Easter Without Hindsight, Part 7

Easter Without Hindsight: Jesus through the Eyes of his Religious Contemporaries

Last week we saw how many of the ordinary Hebrew people, under Roman military occupation, were desperate to see another messiah who, like the Maccabees a century earlier, would successfully drive the Romans from the Holy Land. The ancient kingdom of Israel would be restored to the land the Hebrews believed God had given them. There is good reason why that sounds like the story of the Middle East today. The conflict his also about who owns the land between the Mediterranean and the River Jordan?

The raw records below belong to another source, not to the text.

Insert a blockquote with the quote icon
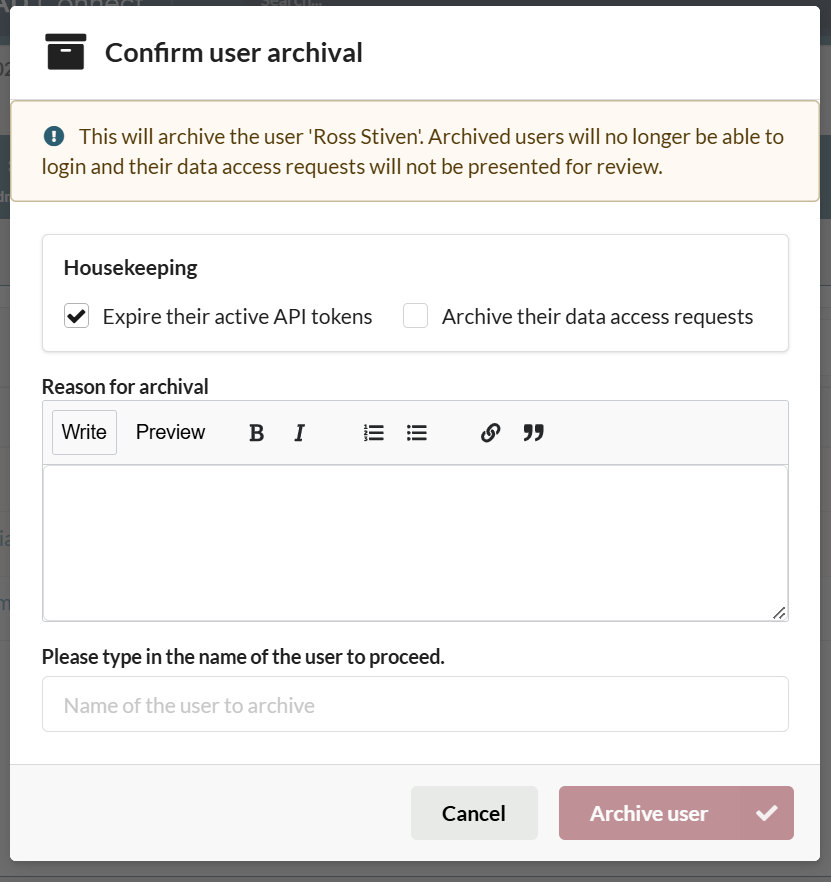This screenshot has width=831, height=882. [534, 433]
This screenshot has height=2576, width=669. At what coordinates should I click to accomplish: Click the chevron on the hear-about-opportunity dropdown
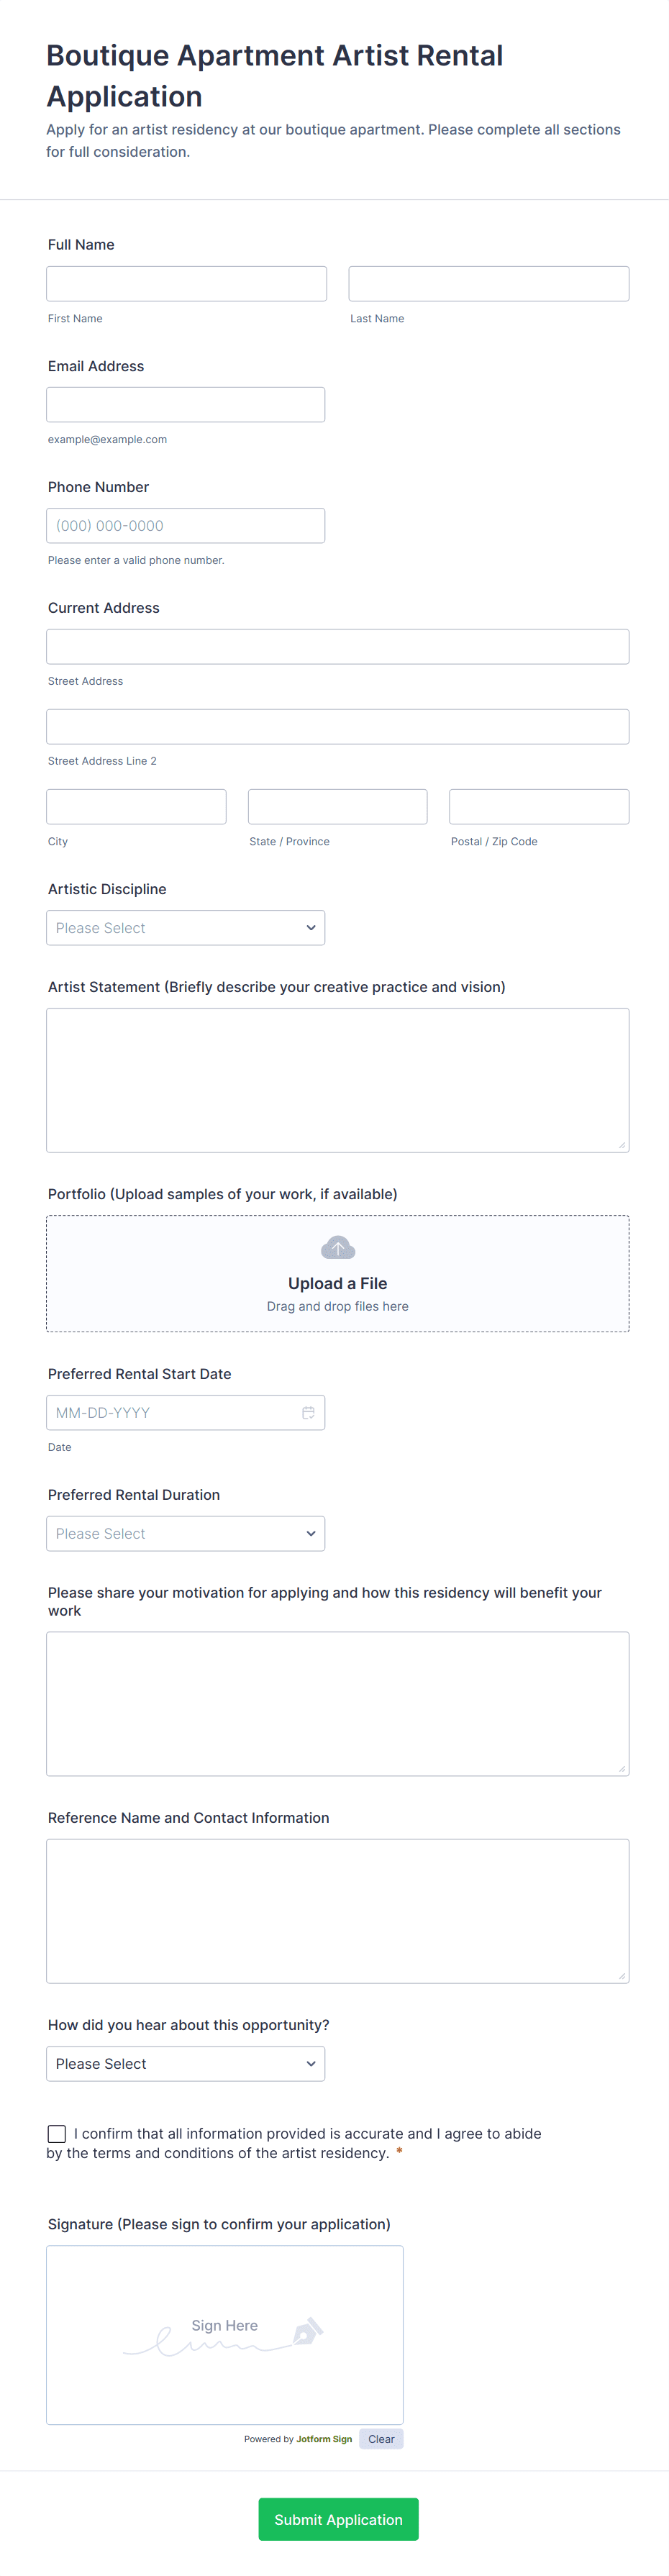[x=310, y=2063]
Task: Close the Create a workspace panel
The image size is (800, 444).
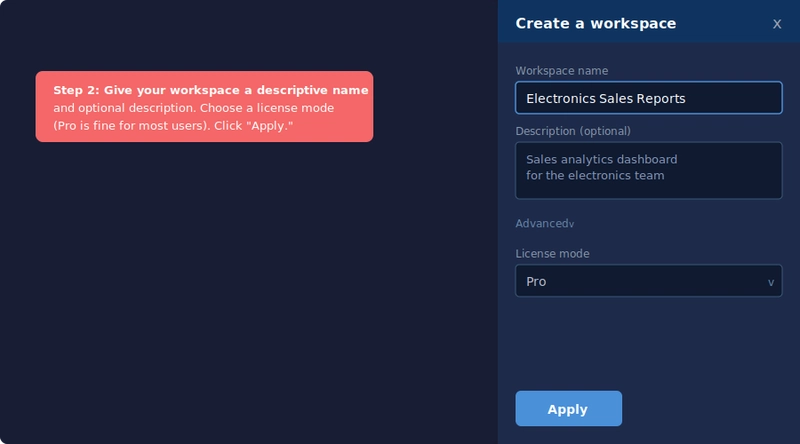Action: tap(777, 24)
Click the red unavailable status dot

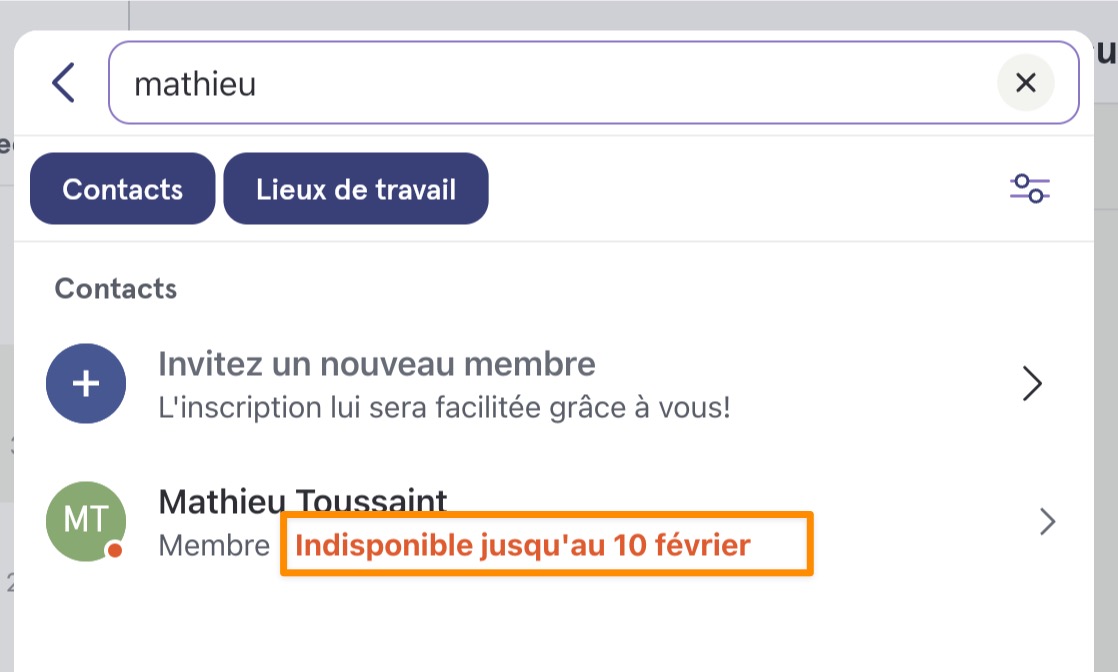pyautogui.click(x=114, y=550)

There was however, another strand of thought about messiah that picks up the spiritual side of restoration. Back in the ancient scriptures there is prophecy about God, the creator of the universe, giving his creatures the freedom to go their own way. Love, someone said, is like a butterfly. If you grip it, it dies. Unless it is free to leave it cannot live. So how does God restore the relationship with God’s own creatures without coercion?

Jeshua’s parents were Jewish and, like good practising Jews, followed the observances in Temple in Jerusalem as the rules said they should. On duty that day (Luke 2:25-40) was an elderly priest called Simeon. In those days many of the working priests in the Temple normally lived and worked throughout the countryside and came to work in Jerusalem on a rota.

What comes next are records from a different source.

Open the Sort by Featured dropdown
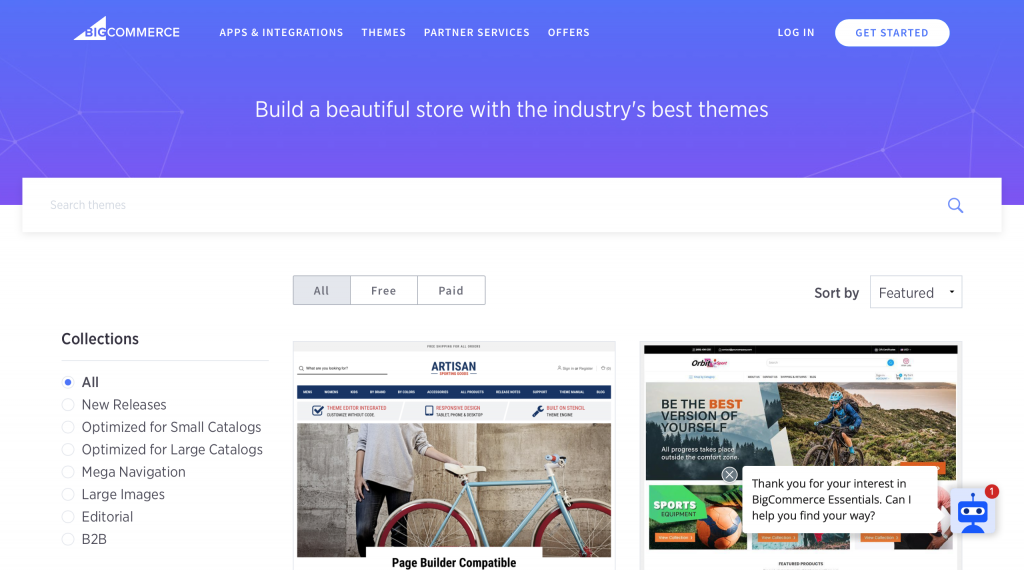pyautogui.click(x=916, y=292)
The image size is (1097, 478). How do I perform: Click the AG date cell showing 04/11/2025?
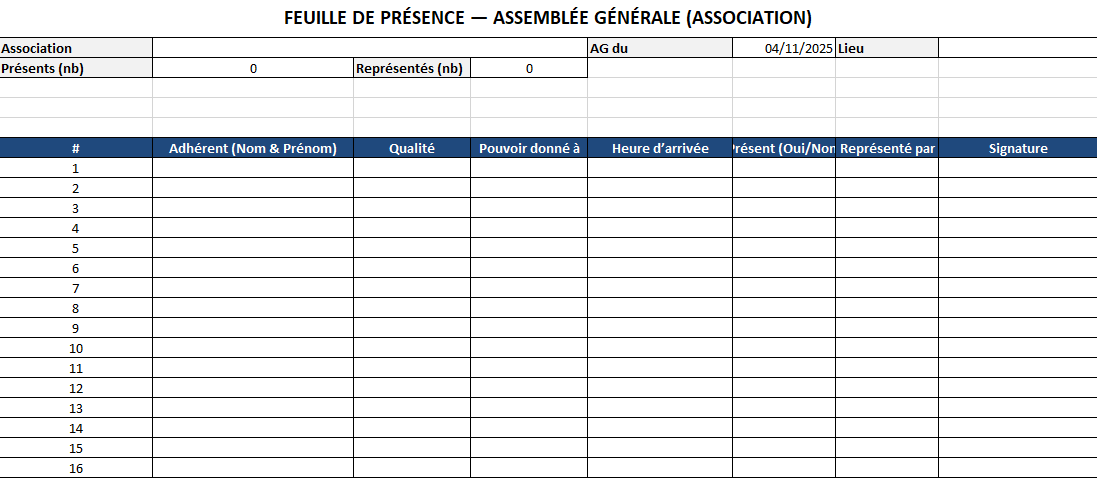[784, 48]
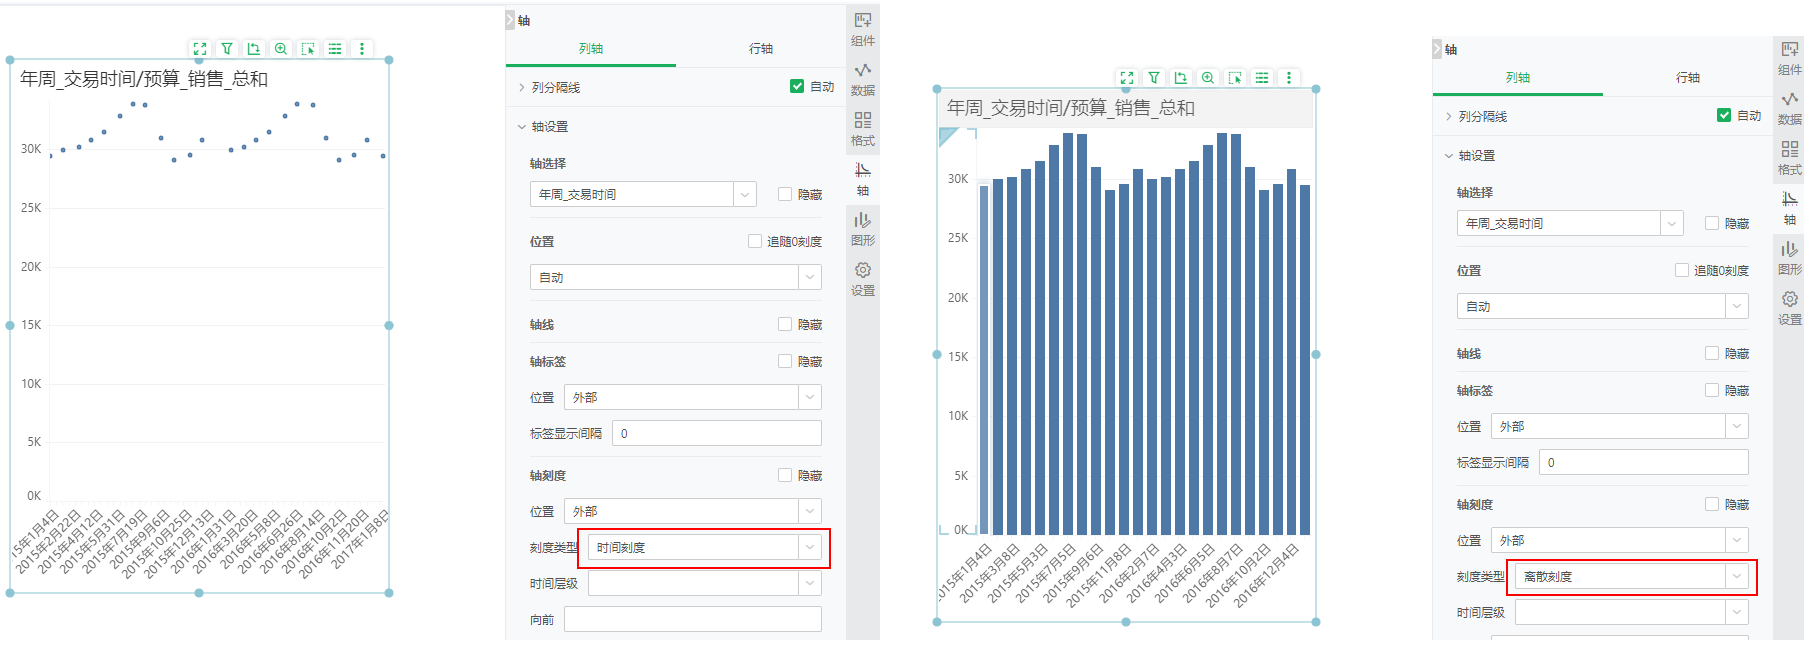
Task: Select 列轴 tab in the bar chart panel
Action: tap(1517, 78)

Simeon had probably thought deeply about the broken nature of the world he saw around him: the ugliness, the evil, the pain, the injustice, and the sorrow. If a good God made a beautiful world, surely that God would do something to fix it now its broken.  Near Simeon, as Mary and Joseph brought Jeshua to the old priest, was a prophet called Anna. A widow, she had spent her widowhood in the Temple in prayer and fasting. Was she also struggling with the same conundrum that Simeon had identified?

Luke says Simeon felt an assurance from God that he would live to see God’s answer to what CS Lewis once called: ‘The Problem of Pain’. As he takes the baby in his arms something tells him this child will be the answer:

“Master, now you are dismissing your servant in peace, according to your word, for my eyes have seen your salvation which you have prepared in the presence of all peoples: a light for revelation to the Gentiles and for glory to your people Israel” (as translated in New Revised Standard Version)

Anna joins him and starts speaking about this child to many who were waiting for the restoration of Israel.

Here we see that from the start of his life there were those around Jeshua who grasped there was more to God’s restoration than resolving the ownership of a small patch of land. God’s agenda, Simon and Anna believed, was about restoring the creation to the good order God had made it in the first place. However this child would achieve God’s purpose, both probably knew they wouldn’t see much more of the process. Luke says Anna was already 84. They had both probably worked out that God seemed to be playing a long game.